De eso puede presumir la coreografía de Jean-Christophe Maillot para la compañía del Principado de Mónaco: de un lirismo por momentos insólito, “contaminado” por golpes de hilaridad o chocante desembarazo. Puede que la línea danzada se fragmente aquí y allá, que las rutinas despedacen por momentos la fluidez de los adagios clásicos… pero la poesía se hace cuerpo, en buena medida gracias al sólido edificio dramático.
El primer acto, de acuerdo, puede parecer demasiado largo y prolijo (hay cambios en la historia “original” que ameritan una lectura detenida del programa); aunque es notable aquí la pretensión de burlarse de los convencionales cuentos de hadas: frente a la Cenicienta se escenifica, con grandes dosis de ironía, la historia una y mil veces contada. Teatro dentro del teatro, nuevamente.

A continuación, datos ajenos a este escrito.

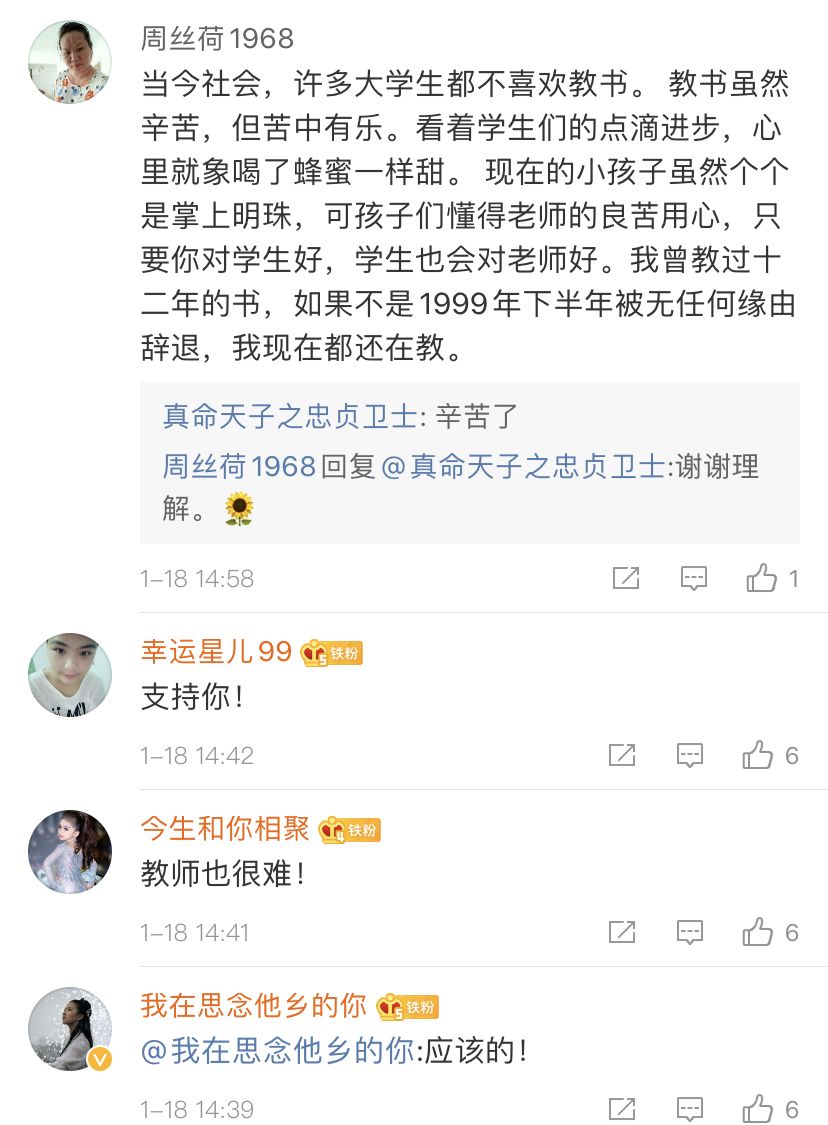View 今生和你相聚's avatar
828x1125 pixels.
point(69,851)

Pero los dos actos finales son entramados sólidos, en los que la danza deviene elemento narrativo sin excesos en la pantomima. Hay imágenes de elegante simbolismo, resueltas con ejemplar economía de recursos escénicos.

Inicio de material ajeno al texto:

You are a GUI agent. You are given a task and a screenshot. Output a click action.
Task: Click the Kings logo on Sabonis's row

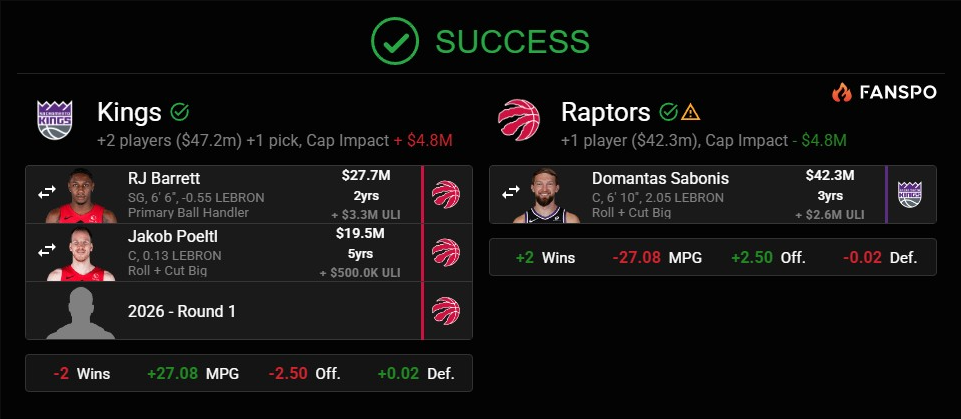point(910,194)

Brillante el cuerpo de baile en sus ejecuciones, pero llama la atención la exquisita caracterización de los personajes principales, especialmente la madrastra, la peculiar hada madrina (que evoca una y otra vez a la madre muerta) y el padre de Cenicienta.

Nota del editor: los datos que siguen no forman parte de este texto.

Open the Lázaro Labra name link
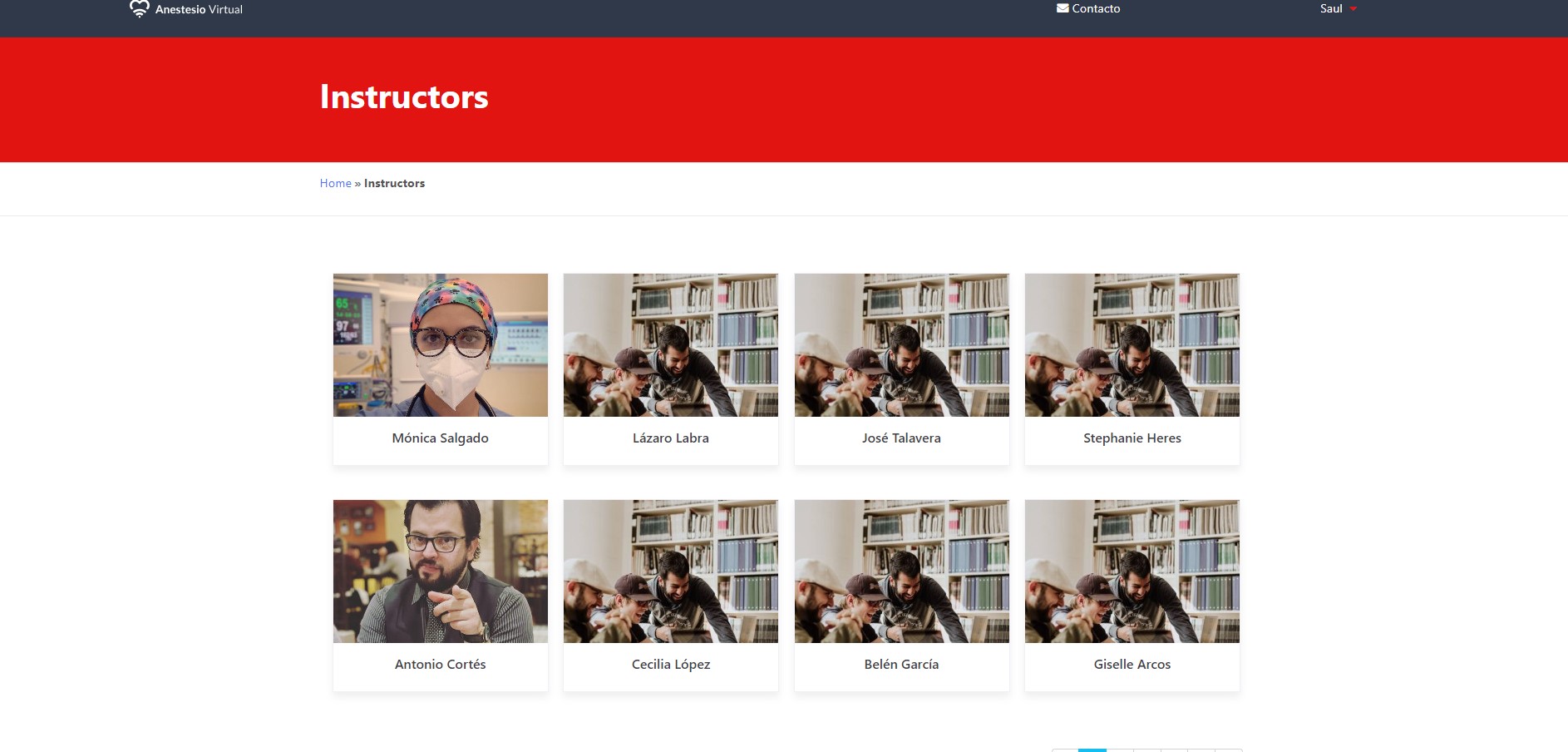Viewport: 1568px width, 752px height. point(670,438)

El ballet rompe una y otra vez la pauta neoclásica con golpes de chispeante contemporaneidad; asume —y de paso estiliza o “deforma”— poses y dinámicas de la cotidianidad, de manera que el público se puede identificar perfectamente con la trama.
Del diseño escenográfico, de vestuario e iluminación se podría escribir todo un ensayo: minimalistas y funcionales, hermosos en su esencialidad.
Las largas ovaciones al final de las tres funciones fueron testimonio del extraordinario impacto sobre los espectadores. Está claro: este no es el ballet que estamos acostumbrados a disfrutar por estos lares. Afortunadamente citas como el Festival de Teatro abren puntualmente ventanas a lo que se hace en el mundo. Estas presentaciones del Ballet de Montecarlo son ya históricas.